- **What you should do**:
Output the lines of the listing between the line containing "Open the Buscar" and the line containing "I will point(817,40).", inclusive, as a Markdown table with the columns No. and Line, leaving out blank lines.

***** Material

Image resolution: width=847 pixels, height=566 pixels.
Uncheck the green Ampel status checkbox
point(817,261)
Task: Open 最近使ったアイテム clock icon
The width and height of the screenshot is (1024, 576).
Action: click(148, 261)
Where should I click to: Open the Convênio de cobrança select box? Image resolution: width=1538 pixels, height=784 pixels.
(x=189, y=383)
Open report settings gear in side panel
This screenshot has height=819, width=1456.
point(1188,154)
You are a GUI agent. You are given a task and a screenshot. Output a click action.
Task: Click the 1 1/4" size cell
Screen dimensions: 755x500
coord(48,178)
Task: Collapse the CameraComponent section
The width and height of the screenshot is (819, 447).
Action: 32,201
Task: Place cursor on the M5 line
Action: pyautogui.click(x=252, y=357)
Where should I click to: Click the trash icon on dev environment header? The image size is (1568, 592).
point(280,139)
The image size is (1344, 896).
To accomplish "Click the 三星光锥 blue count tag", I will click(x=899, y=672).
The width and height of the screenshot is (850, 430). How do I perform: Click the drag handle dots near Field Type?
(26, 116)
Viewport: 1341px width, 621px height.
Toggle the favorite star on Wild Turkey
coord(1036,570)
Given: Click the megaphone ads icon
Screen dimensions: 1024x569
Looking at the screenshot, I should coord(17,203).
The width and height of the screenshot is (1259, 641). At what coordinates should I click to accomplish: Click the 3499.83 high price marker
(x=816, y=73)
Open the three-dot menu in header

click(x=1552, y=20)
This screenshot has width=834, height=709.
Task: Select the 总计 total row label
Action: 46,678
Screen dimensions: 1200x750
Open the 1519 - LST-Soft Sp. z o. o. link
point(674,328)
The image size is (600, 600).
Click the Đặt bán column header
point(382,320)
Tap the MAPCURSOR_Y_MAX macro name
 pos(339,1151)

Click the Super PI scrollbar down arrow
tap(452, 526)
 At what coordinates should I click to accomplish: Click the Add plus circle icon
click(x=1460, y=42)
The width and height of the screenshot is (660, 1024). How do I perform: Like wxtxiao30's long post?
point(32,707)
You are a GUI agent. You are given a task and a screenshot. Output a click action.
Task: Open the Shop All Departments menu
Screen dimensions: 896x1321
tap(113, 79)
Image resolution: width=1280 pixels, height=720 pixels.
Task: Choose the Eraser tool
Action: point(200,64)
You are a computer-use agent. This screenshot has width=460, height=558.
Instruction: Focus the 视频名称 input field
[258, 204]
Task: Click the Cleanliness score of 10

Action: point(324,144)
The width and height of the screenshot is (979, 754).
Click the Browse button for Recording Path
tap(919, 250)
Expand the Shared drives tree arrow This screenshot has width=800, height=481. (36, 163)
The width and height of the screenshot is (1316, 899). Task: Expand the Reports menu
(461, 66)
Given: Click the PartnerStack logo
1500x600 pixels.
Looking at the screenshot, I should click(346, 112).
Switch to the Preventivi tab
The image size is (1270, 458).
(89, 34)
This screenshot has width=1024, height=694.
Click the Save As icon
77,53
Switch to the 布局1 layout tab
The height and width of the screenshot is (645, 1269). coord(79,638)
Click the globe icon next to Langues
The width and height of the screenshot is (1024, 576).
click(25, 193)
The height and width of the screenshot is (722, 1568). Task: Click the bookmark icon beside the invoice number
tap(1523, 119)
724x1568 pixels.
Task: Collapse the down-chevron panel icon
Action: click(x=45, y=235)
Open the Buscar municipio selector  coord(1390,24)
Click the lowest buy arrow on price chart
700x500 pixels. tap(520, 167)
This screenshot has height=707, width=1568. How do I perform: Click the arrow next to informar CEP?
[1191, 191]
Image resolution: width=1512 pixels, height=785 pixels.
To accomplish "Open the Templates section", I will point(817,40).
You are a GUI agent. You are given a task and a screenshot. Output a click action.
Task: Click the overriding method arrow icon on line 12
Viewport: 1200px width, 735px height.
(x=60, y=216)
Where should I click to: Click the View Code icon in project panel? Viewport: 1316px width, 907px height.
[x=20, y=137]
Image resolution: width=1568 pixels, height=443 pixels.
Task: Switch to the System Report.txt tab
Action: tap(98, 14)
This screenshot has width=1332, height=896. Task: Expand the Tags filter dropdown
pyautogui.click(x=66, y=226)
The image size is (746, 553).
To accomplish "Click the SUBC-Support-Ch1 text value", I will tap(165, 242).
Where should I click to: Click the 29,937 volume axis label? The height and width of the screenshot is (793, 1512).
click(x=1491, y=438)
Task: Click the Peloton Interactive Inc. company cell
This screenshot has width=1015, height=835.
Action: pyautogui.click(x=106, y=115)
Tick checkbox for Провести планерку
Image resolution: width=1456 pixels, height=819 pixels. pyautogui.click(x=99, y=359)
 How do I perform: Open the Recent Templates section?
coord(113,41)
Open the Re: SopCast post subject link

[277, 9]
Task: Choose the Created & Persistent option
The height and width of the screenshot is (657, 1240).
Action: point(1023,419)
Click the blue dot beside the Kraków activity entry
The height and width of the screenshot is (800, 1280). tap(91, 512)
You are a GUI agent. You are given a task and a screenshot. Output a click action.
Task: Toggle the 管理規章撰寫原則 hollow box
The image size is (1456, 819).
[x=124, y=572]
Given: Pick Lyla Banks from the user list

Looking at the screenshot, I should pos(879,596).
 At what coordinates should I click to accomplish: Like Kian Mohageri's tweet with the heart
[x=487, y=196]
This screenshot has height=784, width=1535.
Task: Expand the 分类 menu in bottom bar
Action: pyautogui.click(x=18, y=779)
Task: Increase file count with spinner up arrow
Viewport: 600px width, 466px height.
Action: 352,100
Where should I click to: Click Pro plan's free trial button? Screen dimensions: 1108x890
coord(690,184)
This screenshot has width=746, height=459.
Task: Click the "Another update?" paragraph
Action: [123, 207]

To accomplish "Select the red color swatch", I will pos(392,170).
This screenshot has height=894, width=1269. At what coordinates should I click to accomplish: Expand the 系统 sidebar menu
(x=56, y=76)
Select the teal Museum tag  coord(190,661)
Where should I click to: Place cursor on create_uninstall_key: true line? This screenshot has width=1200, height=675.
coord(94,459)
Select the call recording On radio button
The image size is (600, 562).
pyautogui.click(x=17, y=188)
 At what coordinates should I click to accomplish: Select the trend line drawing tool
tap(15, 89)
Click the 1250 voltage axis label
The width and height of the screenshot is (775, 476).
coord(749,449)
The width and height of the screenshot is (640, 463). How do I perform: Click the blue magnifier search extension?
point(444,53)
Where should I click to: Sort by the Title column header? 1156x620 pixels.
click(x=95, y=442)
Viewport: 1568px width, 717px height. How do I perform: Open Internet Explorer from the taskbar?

**********

- **Result of this exercise**:
| No. | Line |
|---|---|
| 1 | Open the Buscar municipio selector  coord(1390,24) |
| 2 | Click the lowest buy arrow on price chart |
| 3 | 700x500 pixels. tap(520, 167) |
| 4 | This screenshot has height=707, width=1568. How do I perform: Click the arrow next to informar CEP? |
| 5 | [1191, 191] |
| 6 | Image resolution: width=1512 pixels, height=785 pixels. |
| 7 | To accomplish "Open the Templates section", I will point(817,40). |